ユーグ様は笑みを浮かべた。すると眼尻に刻まれた皺が一層深くなる。


「は、はい…」


身を縮こませるように返事をした。


「それにしても…」


ユーグ様は私をじろじろ見ると言った。


「何故このような粗末な身なりで…しかも花屋でアルバイトなどしておるのだ?そなたには小切手を束で渡しておるだろう?好きなだけ使って良いと伝えておいたはずなのに」


「そ、それは…じ、自分の力で…学生生活を送りたかったから…です…」


「ふ~む…成程…ところで学園生活で何か困った事は起こっていないかい?もし起きているなら教えなさい。私が解決してあげよう」


問題…まさか何か気付かれてしまったのだろうか…?ユーグ様の事だ。もしかすると私の監視を付けている可能性がある。でも…。


「い、いいえ。

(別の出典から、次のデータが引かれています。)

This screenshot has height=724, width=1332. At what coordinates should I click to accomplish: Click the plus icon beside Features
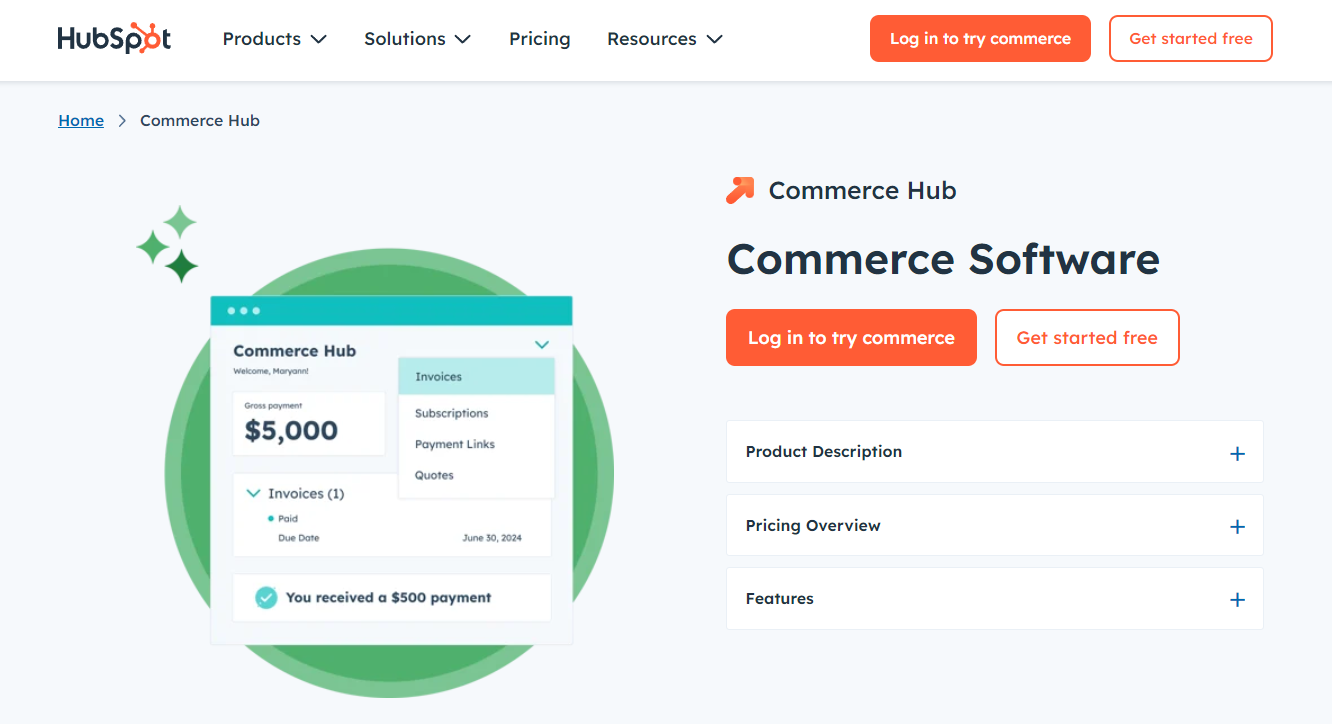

何も困った事などありません」


「…本当だね?」


じっと私を見透かすかのような目で見つめて来る。


「は、はい。そうです」


「成程…ところで先程そなたと話をしていた2人だが…見た処、かなり爵位が高い貴族に見えたようだが…?何者だね?」


私は質問を拒否する権利は一切無い。


「女性の方は…フランシスカと言うお名前の侯爵令嬢です。男性の方はイアソン王子です…」


俯きながら答える。


「何?王子なのか?」


「はい、そうです」


「ふむ…しかし学園が始まって一月も経たない内にもう貴族の友人が出来たとは少々驚きだな。今更隠しても遅いと思うが…あの学園は特に平民と貴族の差別が激しい学園だからな」


「…」


私は黙っていた。

その事は入学後すぐに気が付いた、そしてユーグ様が何故この学園を選んで…私を入学させたのか、その意味する事にも…。


「あの2人は恋人同士かね?」


「…それは分りません」


「分らない?」


私の返答が面白かったのだろうか?ユーグ様はクックと笑った。


「中々面白い返答をするな?」



その時―


「あら?お客様だったのね?」


カトリーヌさんが私の元へやってくると、ユーグ様を見て驚いた顔を見せた。


「ああ、ここの店長さんかね?すまなかった。忙しいのにアルバイトの少女を引き留めてしまって…お詫びのしるしと言っては何だが、この店にある花を全て買い取らせてもらおうかな?」


「ええっ?!す、全てですかっ?!し、しかしそれでは売り物が無くなってしまいます」


カトリーヌさんが慌てる様子にユーグ様は苦笑いした。


「そうだったな…フム…では半分だけ購入させて貰うとするか」


「は、はい。かしこまりました」


「花は後でこのホテルに届けてくれ」


ユーグ様はポケットから1枚のカードを取り出すと、カトリーヌさんに手渡した。


「分りました。こちらのホテルですね」


「花は…そうだな。出来ればそこにいる少女に届けて貰いたい」


ユーグ様は私を見ると言った。その言葉にビクリと肩が跳ねてしまう。


「はい、かしこまりました」


頭を下げるカトリーヌさんにならい、私も頭を下げた。


「それじゃまた後でな」


それだけ言い残すとユーグ様はその場を立ち去って行った。



「今の方…随分身分が高そうな方に見えたわ…ひょっとしてロザリーの知り合いかしら?」


しかし、私は首を振った。


「いいえ、知らない方です」


「そうよね。あの方は随分お年の方だったし…かなり高貴な方に見えたから」


「…」


私はカトリーヌさんの話を聞いていた。ごめんなさい、カトリーヌさん。本当の事を伝えられなくて。


あの方は…私の良く知っている方です。



だってあの方は…私の婚約者ですから―。